(Collected data)
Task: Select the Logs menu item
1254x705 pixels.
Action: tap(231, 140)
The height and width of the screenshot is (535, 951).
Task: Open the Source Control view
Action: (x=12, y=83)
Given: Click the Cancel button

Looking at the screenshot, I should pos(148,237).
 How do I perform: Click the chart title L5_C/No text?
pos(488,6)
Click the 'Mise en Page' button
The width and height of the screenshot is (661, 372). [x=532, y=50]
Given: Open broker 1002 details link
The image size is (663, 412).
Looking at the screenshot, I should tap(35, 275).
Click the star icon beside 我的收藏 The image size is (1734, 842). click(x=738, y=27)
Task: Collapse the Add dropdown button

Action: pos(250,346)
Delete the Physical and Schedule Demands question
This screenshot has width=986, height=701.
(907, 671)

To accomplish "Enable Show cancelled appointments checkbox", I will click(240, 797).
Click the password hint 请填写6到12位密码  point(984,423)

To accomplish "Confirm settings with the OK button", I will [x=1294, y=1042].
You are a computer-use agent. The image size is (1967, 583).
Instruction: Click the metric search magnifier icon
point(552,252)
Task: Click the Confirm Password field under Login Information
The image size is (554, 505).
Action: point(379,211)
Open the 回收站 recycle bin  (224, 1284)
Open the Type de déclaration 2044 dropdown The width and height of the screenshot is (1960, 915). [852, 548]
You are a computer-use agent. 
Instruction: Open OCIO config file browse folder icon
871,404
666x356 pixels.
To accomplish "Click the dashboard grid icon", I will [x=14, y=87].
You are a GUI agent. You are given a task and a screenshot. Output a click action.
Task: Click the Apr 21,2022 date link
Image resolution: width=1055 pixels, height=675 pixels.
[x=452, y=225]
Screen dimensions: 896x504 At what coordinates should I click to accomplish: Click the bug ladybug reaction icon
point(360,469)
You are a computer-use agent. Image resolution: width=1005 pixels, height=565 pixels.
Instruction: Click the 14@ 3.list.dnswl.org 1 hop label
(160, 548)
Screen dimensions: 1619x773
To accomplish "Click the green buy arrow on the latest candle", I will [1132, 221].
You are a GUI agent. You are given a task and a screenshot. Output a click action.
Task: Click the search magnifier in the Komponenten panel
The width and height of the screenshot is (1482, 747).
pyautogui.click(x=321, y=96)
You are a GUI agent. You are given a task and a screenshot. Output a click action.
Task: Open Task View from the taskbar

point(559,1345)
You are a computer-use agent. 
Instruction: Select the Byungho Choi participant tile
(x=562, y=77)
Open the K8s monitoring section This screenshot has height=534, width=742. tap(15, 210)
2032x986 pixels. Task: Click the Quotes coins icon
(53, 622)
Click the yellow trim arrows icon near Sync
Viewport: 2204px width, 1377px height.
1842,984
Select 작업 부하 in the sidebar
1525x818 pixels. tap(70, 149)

### Problem statement:
Report the number of lines in the records above that contain "link", with no other text.

### Reply to the task:
2